**AUFGABE:** Schreibe aus dem Textauszug den Abschnitt von „Eigentlich ist ja“ bis einschließlich „zum kritischen Teil.“ wortgetreu ab.

**TEXTAUSZUG:**
Kontakte und Gespräche

Zurück zur Veranstaltung.
Meine Erwartung war, dass ich endlich mal wieder ein paar gute Entwickler treffe, die tolle technische Talks halten. Ich erwartete, mal wieder etwas dazulernen zu können und mich zwischen den Talks mit interessanten neuen Menschen austauschen zu können.

Die Sache mit dem „neu“ ist dabei allerdings irgendwie problematisch gewesen. Wie sagte ein ehemaliger Arbeitskollege gestern so schön: „Ich habe mich hier gefühlt wie ein Geist – du möchtest dich mit den Menschen unterhalten und sie sehen weg“. Das spiegelte exakt meine Erfahrung wider und Menschen, die mich persönlich kennen, wissen, dass ich mit jedem Menschen quatschen kann. Ich scheue wahrlich keinen Unterhaltungsbeginn.

Eigentlich ist ja auch genau dieser Austausch der Grund, überhaupt auf so eine Veranstaltung zu gehen. Aber das war unmöglich, lag aber nicht an der Zielgruppe. Ich hab schon auf deutlich nerdigeren Veranstaltungen interessante Leute kennengelernt. Irgendwas™ hat aber dafür gesorgt, dass die soziale Distanz zu anderen Menschen inzwischen eine unüberwindbare Schlucht ist. Ich glaube: gute Kontakte sind den Menschen egal geworden. Und das, obwohl man sein Netzwerk aufbauen sollte, wenn man es nicht braucht und nicht erst, wenn es zu spät ist und man dringend eins benötigt.

Die Talks

Hier kommen wir zum kritischen Teil.
Natürlich ist es nicht leicht, den Geschmack aller Anwesenden zu treffen. Das verlangt auch niemand. Aber wenn Talks für eine Entwickler-Konferenz eingereicht werden, sollten sie sich auch an Entwickler richten. Wenn ich als Entwickler für Backends im Web also den Titel „Balancing Customization and Scalability in SaaS“ lese, dann klingt das für mich nach genau dem richtigen Talk.
Der Talk begann allerdings schon mit einem Satz wie: „Ach so, ich bin kein Entwickler, sondern der CEO, ehemaliger Bänker und ich erzähle euch was zu unserem Unternehmen und unserem Produkt“.

**LISTENAUSZUG:**
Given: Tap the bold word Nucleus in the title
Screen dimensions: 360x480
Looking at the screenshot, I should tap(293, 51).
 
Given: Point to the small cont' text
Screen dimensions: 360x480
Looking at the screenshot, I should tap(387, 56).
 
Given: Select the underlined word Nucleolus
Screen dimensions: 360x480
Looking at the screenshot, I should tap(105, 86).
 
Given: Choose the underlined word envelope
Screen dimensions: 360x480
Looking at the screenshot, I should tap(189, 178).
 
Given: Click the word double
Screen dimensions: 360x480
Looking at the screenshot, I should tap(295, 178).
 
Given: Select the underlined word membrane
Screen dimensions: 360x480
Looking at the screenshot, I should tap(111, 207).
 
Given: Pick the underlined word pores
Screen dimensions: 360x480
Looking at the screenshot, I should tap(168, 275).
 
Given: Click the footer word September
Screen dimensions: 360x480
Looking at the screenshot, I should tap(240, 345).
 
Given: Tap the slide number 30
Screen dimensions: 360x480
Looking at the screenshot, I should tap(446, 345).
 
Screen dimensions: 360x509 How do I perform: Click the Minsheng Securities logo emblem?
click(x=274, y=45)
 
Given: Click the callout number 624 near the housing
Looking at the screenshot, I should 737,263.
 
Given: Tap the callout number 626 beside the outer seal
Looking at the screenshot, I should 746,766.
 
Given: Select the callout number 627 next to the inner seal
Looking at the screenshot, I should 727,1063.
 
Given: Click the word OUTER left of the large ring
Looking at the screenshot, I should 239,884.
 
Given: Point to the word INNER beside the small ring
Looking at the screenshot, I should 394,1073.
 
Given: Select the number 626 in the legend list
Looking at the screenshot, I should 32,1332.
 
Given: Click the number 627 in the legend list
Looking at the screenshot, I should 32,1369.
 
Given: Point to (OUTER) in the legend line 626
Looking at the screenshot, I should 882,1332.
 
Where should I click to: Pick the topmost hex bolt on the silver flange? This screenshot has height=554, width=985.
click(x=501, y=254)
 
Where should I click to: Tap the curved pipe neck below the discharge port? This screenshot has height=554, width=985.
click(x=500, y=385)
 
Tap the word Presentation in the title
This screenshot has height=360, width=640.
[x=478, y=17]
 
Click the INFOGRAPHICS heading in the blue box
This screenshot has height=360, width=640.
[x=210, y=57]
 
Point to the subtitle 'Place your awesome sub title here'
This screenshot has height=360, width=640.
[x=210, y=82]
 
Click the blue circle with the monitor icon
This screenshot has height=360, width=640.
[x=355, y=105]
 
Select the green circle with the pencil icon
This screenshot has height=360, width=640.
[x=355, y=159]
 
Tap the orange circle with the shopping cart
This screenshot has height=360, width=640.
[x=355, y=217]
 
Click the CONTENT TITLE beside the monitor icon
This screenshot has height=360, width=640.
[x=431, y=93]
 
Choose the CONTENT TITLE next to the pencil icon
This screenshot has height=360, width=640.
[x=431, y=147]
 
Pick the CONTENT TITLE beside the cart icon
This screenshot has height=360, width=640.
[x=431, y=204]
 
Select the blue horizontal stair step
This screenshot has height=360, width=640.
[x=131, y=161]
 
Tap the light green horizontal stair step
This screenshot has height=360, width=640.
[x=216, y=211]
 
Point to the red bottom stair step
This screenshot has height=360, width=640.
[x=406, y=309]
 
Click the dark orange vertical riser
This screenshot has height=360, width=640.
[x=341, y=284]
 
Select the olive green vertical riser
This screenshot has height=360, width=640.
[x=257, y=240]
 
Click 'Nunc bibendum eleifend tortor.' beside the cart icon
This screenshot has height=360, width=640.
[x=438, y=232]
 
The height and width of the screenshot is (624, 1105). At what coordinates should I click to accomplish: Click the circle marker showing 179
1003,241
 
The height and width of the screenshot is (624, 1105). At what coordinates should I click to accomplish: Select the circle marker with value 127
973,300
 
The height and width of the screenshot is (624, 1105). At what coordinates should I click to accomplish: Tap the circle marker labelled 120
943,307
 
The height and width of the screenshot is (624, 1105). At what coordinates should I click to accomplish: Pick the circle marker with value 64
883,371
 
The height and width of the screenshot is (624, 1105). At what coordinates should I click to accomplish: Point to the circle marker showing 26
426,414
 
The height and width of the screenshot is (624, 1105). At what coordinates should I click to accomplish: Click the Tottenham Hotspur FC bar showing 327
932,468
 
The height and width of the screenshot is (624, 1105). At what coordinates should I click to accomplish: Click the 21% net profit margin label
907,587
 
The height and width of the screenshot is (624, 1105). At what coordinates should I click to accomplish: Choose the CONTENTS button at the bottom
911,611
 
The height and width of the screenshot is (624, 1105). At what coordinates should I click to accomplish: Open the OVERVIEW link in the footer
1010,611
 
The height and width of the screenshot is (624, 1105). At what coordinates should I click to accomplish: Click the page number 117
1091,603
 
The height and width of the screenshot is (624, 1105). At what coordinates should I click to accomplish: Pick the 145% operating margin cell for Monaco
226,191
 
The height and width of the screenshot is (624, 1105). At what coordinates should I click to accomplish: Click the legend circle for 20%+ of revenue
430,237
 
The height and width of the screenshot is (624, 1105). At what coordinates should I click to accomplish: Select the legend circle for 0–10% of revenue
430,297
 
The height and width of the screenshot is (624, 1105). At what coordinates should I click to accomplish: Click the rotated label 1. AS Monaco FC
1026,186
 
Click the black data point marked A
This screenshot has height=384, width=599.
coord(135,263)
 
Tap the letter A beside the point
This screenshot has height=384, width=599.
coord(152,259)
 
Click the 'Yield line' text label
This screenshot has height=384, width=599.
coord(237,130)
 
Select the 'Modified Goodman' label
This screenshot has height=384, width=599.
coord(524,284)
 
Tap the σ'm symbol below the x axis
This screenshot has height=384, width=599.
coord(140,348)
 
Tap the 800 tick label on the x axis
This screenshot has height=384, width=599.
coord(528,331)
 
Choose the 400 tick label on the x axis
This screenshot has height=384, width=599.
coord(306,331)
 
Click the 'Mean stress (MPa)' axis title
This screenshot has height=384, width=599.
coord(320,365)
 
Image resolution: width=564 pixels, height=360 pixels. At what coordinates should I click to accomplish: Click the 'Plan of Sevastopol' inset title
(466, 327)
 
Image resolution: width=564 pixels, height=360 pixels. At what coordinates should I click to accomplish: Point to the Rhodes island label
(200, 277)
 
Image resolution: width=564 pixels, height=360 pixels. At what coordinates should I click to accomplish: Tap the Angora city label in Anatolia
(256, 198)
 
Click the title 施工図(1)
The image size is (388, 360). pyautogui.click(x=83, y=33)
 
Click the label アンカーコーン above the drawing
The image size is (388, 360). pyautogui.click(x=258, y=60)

**ANTWORT:**
Eigentlich ist ja auch genau dieser Austausch der Grund, überhaupt auf so eine Veranstaltung zu gehen. Aber das war unmöglich, lag aber nicht an der Zielgruppe. Ich hab schon auf deutlich nerdigeren Veranstaltungen interessante Leute kennengelernt. Irgendwas™ hat aber dafür gesorgt, dass die soziale Distanz zu anderen Menschen inzwischen eine unüberwindbare Schlucht ist. Ich glaube: gute Kontakte sind den Menschen egal geworden. Und das, obwohl man sein Netzwerk aufbauen sollte, wenn man es nicht braucht und nicht erst, wenn es zu spät ist und man dringend eins benötigt.

Die Talks

Hier kommen wir zum kritischen Teil.